I just had my IUD removed today. Before I went in - I was struggling, but was holding strong to my belief that this was the right thing to do.
I went into the exam room - the doctor came in. She asked me why I was having it removed, I told her that I wanted to use a more natural form of birth control. She looked at me like I had five heads.
She questioned me - asking me how badly I didn’t want to get pregnant, and that I should really be using other methods, etc. She took out the IUD - and as she left, she told me that I needed anything, like a prescription for the pill, to just call her.
I wanted to cry.
I went back to the waiting room and left with my husband.

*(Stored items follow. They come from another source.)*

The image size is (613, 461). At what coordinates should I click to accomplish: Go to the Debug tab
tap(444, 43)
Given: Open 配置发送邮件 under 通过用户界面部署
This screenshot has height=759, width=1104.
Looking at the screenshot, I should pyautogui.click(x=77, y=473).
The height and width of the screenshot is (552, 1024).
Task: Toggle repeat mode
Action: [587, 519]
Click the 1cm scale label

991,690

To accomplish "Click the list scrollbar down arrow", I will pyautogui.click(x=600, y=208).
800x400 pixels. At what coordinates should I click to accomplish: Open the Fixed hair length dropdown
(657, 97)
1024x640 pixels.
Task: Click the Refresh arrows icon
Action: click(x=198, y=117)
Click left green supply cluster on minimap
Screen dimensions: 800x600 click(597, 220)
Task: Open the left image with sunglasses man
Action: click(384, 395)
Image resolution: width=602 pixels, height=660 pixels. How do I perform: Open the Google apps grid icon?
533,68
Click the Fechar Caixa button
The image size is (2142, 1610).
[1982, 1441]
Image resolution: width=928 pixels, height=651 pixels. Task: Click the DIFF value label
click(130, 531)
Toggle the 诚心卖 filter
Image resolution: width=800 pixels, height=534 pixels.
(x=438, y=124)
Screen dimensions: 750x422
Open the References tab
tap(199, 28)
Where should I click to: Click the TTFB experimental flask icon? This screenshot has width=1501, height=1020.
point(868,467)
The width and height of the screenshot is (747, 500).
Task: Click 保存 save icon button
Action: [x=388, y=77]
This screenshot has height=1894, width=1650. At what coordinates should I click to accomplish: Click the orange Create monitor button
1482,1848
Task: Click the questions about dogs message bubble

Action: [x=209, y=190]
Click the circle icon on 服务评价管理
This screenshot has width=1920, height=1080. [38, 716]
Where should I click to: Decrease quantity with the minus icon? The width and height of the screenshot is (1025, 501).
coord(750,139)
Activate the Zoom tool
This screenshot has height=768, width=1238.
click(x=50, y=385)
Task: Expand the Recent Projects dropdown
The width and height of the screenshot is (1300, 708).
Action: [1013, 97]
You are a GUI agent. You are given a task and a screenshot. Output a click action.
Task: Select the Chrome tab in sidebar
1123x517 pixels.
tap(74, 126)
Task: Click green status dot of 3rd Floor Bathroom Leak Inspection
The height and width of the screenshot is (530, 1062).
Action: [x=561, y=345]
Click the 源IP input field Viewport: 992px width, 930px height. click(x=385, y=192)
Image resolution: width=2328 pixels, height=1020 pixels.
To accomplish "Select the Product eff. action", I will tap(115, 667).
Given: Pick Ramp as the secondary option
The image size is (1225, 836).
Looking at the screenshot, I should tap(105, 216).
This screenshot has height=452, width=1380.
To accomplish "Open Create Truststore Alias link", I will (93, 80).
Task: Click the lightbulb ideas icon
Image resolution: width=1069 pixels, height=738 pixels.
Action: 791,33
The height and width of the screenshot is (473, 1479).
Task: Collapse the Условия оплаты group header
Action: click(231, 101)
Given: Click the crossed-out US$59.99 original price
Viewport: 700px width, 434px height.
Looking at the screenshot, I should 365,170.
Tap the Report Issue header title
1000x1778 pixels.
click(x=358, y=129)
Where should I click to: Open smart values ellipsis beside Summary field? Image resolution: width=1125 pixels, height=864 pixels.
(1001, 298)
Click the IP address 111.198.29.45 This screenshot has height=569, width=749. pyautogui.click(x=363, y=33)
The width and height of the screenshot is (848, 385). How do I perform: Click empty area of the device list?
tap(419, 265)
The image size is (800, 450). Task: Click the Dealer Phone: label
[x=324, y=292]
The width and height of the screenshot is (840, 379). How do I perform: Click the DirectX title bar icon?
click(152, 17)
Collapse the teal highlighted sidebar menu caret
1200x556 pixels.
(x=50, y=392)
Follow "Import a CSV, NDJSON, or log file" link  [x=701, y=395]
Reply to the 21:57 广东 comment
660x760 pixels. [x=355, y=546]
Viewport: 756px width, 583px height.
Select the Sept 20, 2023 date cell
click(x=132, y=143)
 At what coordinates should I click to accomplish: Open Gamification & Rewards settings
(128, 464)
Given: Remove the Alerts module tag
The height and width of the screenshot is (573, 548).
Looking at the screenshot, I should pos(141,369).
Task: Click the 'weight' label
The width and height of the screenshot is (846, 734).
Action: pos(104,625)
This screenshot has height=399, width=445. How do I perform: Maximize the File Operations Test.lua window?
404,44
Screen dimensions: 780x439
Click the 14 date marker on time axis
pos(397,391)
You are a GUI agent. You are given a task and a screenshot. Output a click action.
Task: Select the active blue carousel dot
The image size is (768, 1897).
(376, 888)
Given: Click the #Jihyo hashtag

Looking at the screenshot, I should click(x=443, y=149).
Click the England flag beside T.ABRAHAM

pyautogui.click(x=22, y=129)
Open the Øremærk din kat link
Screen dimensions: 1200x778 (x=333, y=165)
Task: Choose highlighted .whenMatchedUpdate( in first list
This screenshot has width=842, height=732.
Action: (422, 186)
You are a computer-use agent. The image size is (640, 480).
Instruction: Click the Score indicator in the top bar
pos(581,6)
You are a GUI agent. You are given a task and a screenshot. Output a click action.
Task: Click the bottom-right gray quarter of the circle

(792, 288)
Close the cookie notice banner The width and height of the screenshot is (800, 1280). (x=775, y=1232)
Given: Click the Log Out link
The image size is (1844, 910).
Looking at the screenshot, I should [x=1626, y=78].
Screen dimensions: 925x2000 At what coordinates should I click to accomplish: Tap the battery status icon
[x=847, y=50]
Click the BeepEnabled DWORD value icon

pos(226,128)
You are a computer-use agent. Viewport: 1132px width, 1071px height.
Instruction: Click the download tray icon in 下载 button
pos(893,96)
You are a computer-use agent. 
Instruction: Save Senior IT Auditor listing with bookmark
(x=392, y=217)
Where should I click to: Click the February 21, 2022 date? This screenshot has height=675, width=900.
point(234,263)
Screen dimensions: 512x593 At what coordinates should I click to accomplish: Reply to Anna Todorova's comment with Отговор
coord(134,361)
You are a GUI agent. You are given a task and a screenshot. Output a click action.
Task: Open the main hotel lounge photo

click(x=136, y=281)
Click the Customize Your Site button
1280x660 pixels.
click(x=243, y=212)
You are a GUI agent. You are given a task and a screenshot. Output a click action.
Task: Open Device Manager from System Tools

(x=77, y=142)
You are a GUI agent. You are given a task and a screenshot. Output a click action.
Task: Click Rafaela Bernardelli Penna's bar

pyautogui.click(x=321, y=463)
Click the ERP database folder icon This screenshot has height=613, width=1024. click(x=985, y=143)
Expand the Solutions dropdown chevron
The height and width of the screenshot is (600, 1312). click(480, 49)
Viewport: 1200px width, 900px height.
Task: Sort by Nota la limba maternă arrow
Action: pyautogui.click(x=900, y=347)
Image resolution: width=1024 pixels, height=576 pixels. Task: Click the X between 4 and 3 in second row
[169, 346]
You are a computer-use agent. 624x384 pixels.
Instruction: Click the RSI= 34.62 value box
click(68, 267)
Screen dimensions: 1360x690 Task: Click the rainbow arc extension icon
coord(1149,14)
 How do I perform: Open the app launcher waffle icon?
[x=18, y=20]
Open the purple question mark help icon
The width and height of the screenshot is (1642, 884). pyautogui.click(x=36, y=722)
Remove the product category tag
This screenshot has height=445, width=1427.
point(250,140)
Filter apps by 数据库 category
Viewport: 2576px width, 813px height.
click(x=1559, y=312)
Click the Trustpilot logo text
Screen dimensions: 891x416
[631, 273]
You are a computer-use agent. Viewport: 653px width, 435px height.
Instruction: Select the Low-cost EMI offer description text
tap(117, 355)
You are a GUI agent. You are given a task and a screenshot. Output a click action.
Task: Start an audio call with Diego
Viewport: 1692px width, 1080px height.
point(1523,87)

He told me how scared he was - how he absolutely did not want to have a child right now and that if we did get pregnant that he would likely resent me for it.
The thing is - I DON’T WANT TO HAVE A CHILD RIGHT NOW EITHER!
My husband is not really on board with the whole NFP thing - he supports the fact that this is my body and it is my choice whether or not to use contraceptives. I think that he wants to use condoms with spermicide. Fine - that is his deal. But deep down inside, I am actually happy. I want him to use them cause then we won’t get pregnant. This just makes me feel worse.
I am just feeling so lost right now.
I feel like I want to take the doctor up on her offer and get the pill.
I am feeling angry at God for making me do this.